2 Posers....one silly as always(when posing) and one sitting quite properly to have his picture taken while he says " Eeeeee e e eee e"!!!
Concentrating really hard......
SO PROUD!!! "YEA, I'm a BIG BOY!"
Not one to be left out....Sis insisted on her own personal mini photo shoot!!!

Everyone is starting to settle back down and adjusting to you being gone again (not that we like it, or that it's easy....just adjusting)...we hear Travis pull in in the truck....I know you're not there, but I still look anyways (I don't know if we can sell that thing, the soft rumble of that sweet ride pulling in puts me to peace, and starts me thinking on a lot of great memories!!!)....I really missed hearing your voice singing in sacrament today...I missed watching your sweet smile and eyes light up when I got into the car all primped and ready for church....I missed hearing a comment about the vanilla lotion I put on....and I missed cooking Sunday dinner for you, and lazily lounging about our house watching fishing movies while the children napped......it's glorious to put the kids to bed, but then I realize I'm really alone....I pace the house looking for something to occupy me, but nothing works, i'm exhausted and try to sleep but I just toss and turn...I make a nest out of pillows to try to feel snuggled that's not working either....sleeping on my side of the bed is just plain lonely, so I try the middle for a while, then end up on your side sniffing your scent on your pillow...but eventually end up back on my side because there's easier access to the bathroom.....and then it all starts over again...it's hot and muggy and I want to open the window, but I feel vulnerable, so I opt for the fan to move the air around but then I get cold and don't have you to snuggle with to keep me warm.......I sleep with the phone by my bed in case of emergencies, but mainly because I hope and pray that you'll get a moments time to find cell service so you can call me....I just want to hear your voice....remember when we were engaged and apart how we would run out of things to talk about and I would just make you stay on the line so I could hear you breath.....SO many times I'd fall asleep just listening to you, feeling close to you.....I know it's silly but I just want to listen to you breathe...to know you're there....that you're alive and well....I know I don't really need to worry, but I have an odd panicked feeling, like I've been completely cut off from you without any say in the matter (well, that's kind of what happened, even though not really!)

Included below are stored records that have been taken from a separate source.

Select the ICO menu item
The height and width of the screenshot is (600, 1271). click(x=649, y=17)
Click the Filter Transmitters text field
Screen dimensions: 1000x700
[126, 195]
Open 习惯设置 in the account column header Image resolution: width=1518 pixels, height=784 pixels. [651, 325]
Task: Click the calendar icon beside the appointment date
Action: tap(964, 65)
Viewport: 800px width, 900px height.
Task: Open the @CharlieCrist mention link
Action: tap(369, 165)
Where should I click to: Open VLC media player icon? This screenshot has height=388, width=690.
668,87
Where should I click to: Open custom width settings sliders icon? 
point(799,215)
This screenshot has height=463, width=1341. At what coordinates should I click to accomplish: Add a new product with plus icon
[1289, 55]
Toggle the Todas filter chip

I just want you to know that although I miss being able to share the kid duties with you...etc....there are more important and personal things that are being missed....it's funny, the only thing I can think of to say is from Jerry Maguire...... "You complete me"....what a cliche I know, but so true...you complete me physically, you complete me emotionally and you complete me spiritually....you are my PB and I am your J!!!! We love you and miss you!